Speaking at a Bedford County Chamber of Commerce legislative panel in Osterburg, Hess, R-Bedford, said he's confident that the General Assembly can reach a compromise to fund bridge, road and mass transit projects for the coming several years. A $2.5 billion funding scheme easily passed the Senate in June, but died in the House as the summer session ended.
"There will be meetings throughout the summer, I can assure you of that," Hess said. "It's not just the bridges and the safety factor, but the economic factor."
Hess criticized the failed Senate bill as larger than he'd like and insisted that few of the fee increases and speeding-fine hikes proposed this summer will make it to any final legislation. A plan to raise speeding fines by as much as $300 is simply too controversial to survive, he said.
"And in these economic times, I thought [$2.5 billion] was a bit heavy," he said.
Hess sees himself in a middle ground between some Democrats, who have sought extra funding for mass transit agencies, and more extreme Republicans, who have criticized extra spending and the gas tax increases initially proposed in Gov. Tom Corbett's bill.
An insufficiently large transportation bill will be practically useless, he said, as the state's thousands of at-risk bridges will soon need more work anyway.
PennDOT head Barry Schoch has urged legislators to move quickly on funding while his department increases the number of weight-limited bridges by nearly 50 percent.
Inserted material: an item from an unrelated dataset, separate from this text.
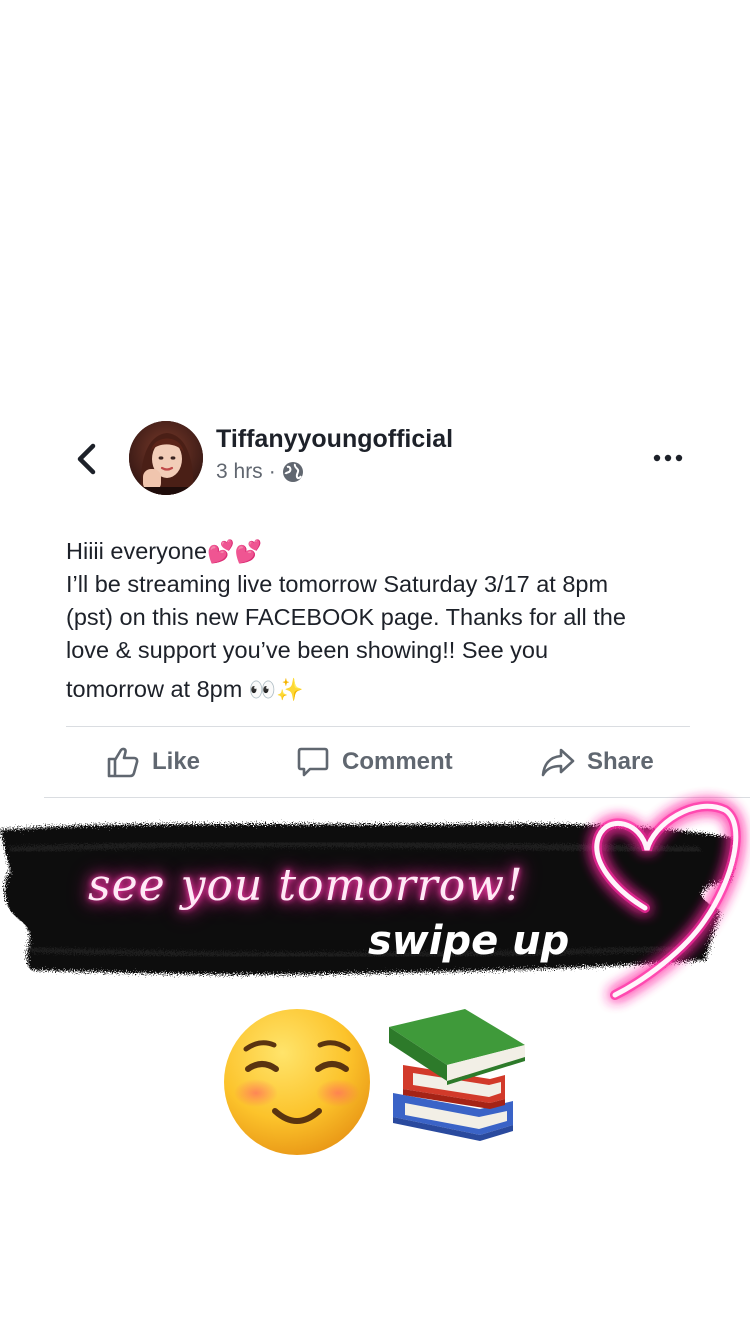 Image resolution: width=750 pixels, height=1334 pixels. I want to click on eyes-sparkles-emoji: 👀✨, so click(276, 690).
At the Osterburg meeting, state Rep. Carl Metzgar, R-Somerset, questioned Schoch's decision to declare bridges unsafe as the House gears up for another transportation debate.
"It's one hell of an irony that suddenly our bridges get posted when we're trying to get a gas tax through," Metzgar said. "I am appalled that the administration is willing to hold us and the bridges hostage so they can get a gas tax out of us. It's absurd to me."
Hess recognized the need to fund bridge and road upgrades, but said he can't offer many specifics on a fall transport bill. Asked whether road funding will be unofficially tied to liquor privatization - as some Democrats have alleged since both proposals foundered in summer - Hess called the suggestion a rumor.
"I don't have a crystal ball to know that," he said.
While some in the General Assembly have already scheduled transportation meetings, including one state Sen. John H. Eichelberger Jr., R-Blair, said he attended this week, Hess said he's letting tempers cool before jumping into the transportation debate for the September House session.
"People just came off a very long and tense session. They want time to sit down, reflect a little bit," Hess said. "Cooler heads prevail."